*PROMPT*
Report back each line of the data that contains the word "Citizen".

Top of INPUT DATA

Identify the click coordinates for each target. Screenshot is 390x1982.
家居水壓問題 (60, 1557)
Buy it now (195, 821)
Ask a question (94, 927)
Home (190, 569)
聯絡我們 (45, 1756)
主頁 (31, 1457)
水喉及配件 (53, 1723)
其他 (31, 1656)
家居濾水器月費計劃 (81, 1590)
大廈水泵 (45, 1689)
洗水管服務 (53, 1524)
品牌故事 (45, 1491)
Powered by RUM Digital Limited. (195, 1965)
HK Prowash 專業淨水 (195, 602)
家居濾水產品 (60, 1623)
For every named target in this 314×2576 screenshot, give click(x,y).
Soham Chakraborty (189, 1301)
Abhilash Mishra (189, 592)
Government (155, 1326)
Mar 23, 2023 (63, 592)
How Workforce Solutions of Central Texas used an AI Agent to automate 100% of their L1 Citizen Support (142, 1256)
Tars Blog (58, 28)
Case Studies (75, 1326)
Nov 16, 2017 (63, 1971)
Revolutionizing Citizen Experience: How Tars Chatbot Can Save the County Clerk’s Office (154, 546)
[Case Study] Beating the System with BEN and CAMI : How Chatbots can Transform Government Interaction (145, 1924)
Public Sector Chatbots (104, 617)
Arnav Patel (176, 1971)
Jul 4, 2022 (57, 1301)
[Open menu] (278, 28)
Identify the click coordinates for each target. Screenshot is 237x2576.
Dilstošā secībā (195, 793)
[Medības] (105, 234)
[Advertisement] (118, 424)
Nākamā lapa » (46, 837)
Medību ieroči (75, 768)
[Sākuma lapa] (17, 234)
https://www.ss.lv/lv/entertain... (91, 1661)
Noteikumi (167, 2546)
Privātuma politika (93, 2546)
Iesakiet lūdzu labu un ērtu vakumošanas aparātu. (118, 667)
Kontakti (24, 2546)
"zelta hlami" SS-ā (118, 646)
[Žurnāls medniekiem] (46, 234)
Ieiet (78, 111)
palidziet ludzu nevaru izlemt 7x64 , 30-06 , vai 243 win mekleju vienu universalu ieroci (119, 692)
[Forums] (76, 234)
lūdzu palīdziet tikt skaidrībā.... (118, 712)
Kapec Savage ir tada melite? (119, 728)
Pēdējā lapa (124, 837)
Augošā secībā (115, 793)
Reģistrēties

Bottom of INPUT DATA

*EXPECTED ANSWER*
How Workforce Solutions of Central Texas used an AI Agent to automate 100% of their L1 Citizen Support (142, 1256)
Revolutionizing Citizen Experience: How Tars Chatbot Can Save the County Clerk’s Office (154, 546)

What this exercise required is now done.